The method of claim 17 or 18,

The conductive particles may be at least one selected from the group consisting of Sn-37Pb, Sn-57Bi, Sn-52In, Sn-44In-14Cd, Sn-3.5Ag, Sn-2.5Ag-10Sb, Sn-4.7Ag-1.7Cu, and the like. A semiconductor mounting method characterized by the above-mentioned.
The method of claim 19,

The conductive layer is one or more selected from the group consisting of Sn-37Pb, Sn-57Bi, Sn-52In, Sn-44In-14Cd, Sn-3.5Ag, Sn-2.5Ag-10Sb, Sn-4.7Ag-1.7Cu, and the like.
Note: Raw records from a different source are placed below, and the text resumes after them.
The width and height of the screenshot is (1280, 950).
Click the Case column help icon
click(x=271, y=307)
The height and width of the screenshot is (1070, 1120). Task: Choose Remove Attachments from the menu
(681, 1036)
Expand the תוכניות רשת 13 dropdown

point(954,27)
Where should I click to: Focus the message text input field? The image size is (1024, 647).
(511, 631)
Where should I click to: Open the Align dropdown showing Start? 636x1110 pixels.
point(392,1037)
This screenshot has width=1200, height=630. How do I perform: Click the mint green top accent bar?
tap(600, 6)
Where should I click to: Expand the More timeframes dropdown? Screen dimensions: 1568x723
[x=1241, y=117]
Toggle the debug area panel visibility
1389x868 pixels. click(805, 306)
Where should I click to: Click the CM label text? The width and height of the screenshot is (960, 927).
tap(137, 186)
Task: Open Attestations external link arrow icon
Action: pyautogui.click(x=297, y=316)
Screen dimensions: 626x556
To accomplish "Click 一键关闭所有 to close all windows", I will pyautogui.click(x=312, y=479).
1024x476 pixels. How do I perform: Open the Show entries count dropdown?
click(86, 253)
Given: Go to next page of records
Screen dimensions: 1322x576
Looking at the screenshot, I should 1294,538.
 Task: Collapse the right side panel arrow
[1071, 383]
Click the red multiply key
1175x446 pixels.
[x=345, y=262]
A semiconductor mounting method characterized by the above-mentioned.
The method according to any one of claims 17 to 19,

The adhesive insulating resin is at least one member selected from the group consisting of a thermoplastic resin, a thermosetting resin and a photoreactive resin.
The method of claim 17 or 19,

The average diameter of the heat-dissipating particles is a semiconductor mounting method, characterized in that the size is different from 1/10 or more of the diameter of the conductive particles and less than 1/2.
The method according to any one of claims 17 to 19,

The heat dissipation particle is a semiconductor mounting method, characterized in that at least one selected from the group consisting of conductive gold, silver, copper, tungsten, carbon nanotubes (CNT) and mixtures thereof.
The method according to any one of claims 17 to 19,

The heat dissipation particle is at least one selected from the group consisting of Teflon, polyethylene, alumina, silica, glass and silicon carbide, and mixtures thereof.
The method according to claim 17 or 19,

The heat dissipation particle is a semiconductor mounting method, characterized in that contained in a volume ratio of 3% to 50% with respect to the adhesive insulating resin.
The method according to any one of claims 17 to 19,

The heat dissipation particle is a semiconductor mounting method, characterized in that when the heating / pressurized out of the wetting region.
A wafer level package comprising the conductive adhesive of claim 1.